Tuesday, July 02, 2013

The Compiler Forest

The Compiler Forest
M.Budiu, J. Galenson and G. D. Plotkin
ESOP 2013

This paper explores a notion of partial compilers, motivated by the problem of compiling high-level code (e.g. LINQ-style collection-based programs) on different architectures, such as multicore, GPU, or database backends.  If we think of a compiler as a simple function $C : source \to target$, then a partial compiler is a function $PC : source \to source' * (target' \to target)$.  Moreover, we can think of a "compilation problem" $C(source,target)$ as a pair of the source language and target language types.  Then a partial compiler $PC : C(source,target) \mathrel{-\!\!\circ} C(source',target')$ translates one "compilation problem" to another, hopefully simpler one: it takes a $source$ and produces a $source'$ together with a function $target' \to target$ that says how to finish compiling to $target$ once the $source'$ has been compiled to $target'$.

An ordinary compiler is then just a partial compiler that reduces the problem of compiling $source$ to $target$ to the "empty" problem $C(unit,unit)$, since $source \to unit * (unit \to target)$ is isomorphic to $source \to target$.

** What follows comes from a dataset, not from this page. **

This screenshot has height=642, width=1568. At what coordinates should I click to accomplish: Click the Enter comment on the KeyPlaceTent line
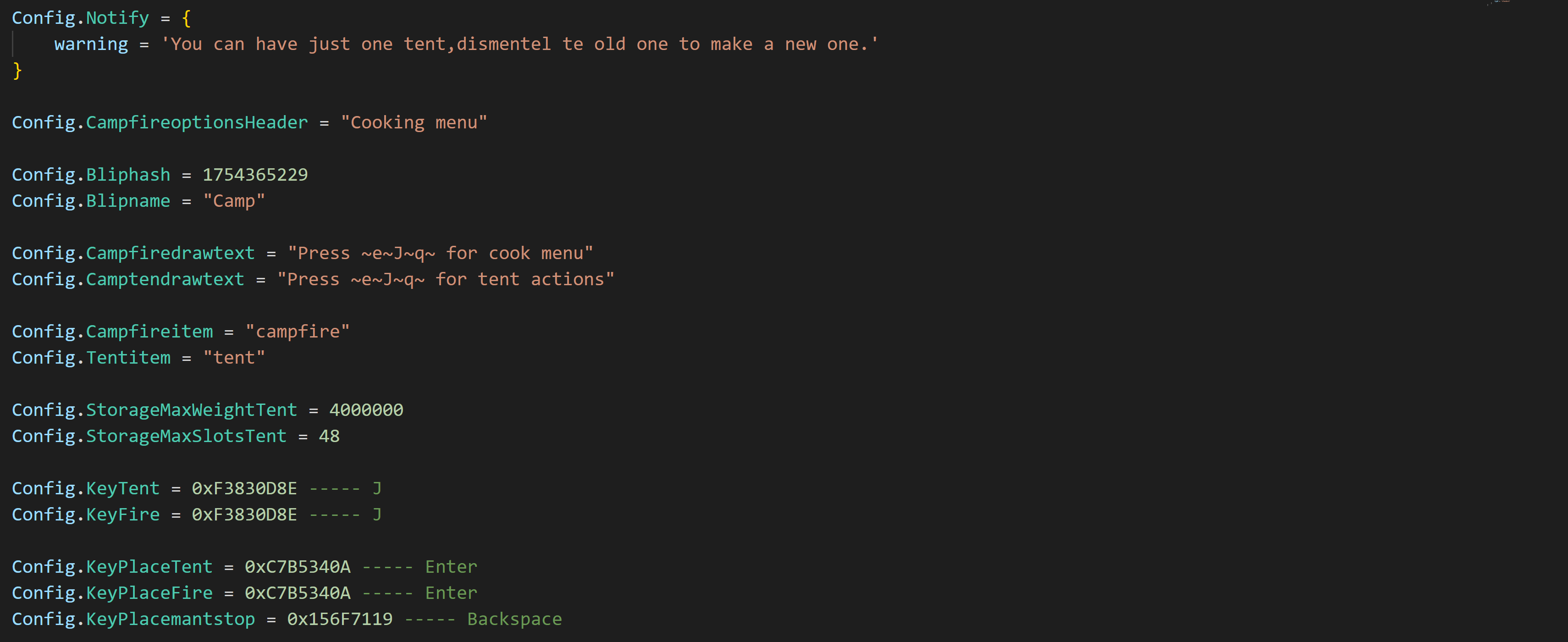(450, 567)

The paper considers different combinators on partial compilers: sequential composition, tensor, conditional, mapping, and iteration.

Partial compilers are closely related to tactics, explored by Milner and many others since in the context of theorem proving.  There, a tactic is a function of the form $goal \to goal~list * (proof~list \to proof)$.  It takes a goal formula (theorem to be proved) and decomposes it into a list of subgoals, and a function showing how to translate proofs of the goals back to a proof of the original theorem.  (Thanks to James McKinna for this observation.)

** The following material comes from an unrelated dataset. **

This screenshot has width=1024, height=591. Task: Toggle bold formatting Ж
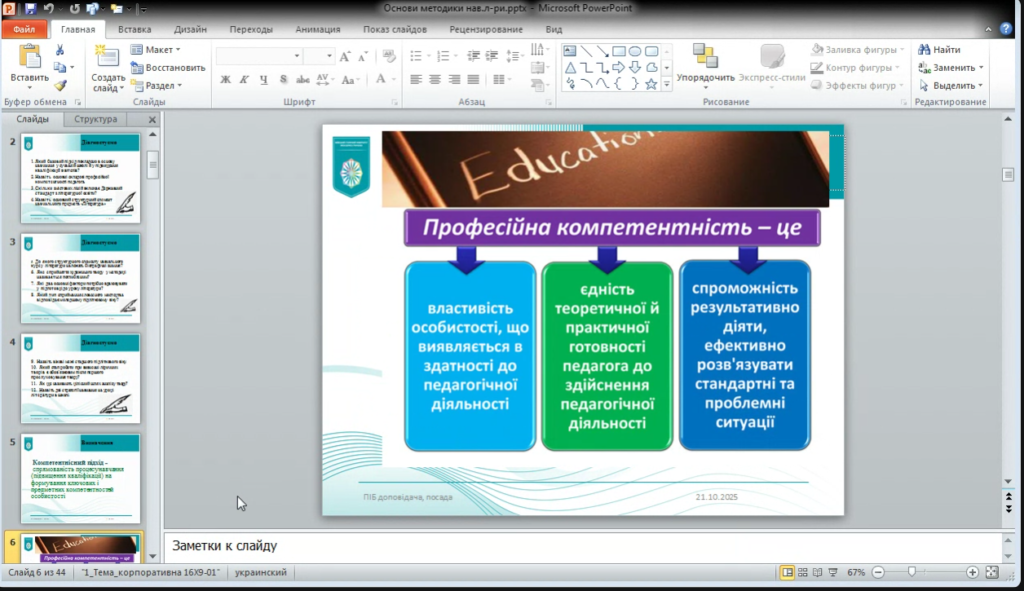(x=226, y=80)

The paper also discusses experience with using these combinators to structure compilers targeting different back-ends.  It would be interesting to see details of particular "leaf" compilers, and specifically to see to what extent a conventional compiler can be decomposed into more modular, partial compilers.  It seems that the approach has mainly been used to compose existing, "monolithic" compilers.  For example, it seems nontrivial to decompose (say) closure conversion or register allocation into tactic-like combinators.  If one can decompose these into smaller modules then one could imagine giving a target specification for a compiler and letting the system search for different compilers to that target.

Looking at existing conventional modular compilers might be a good place to start.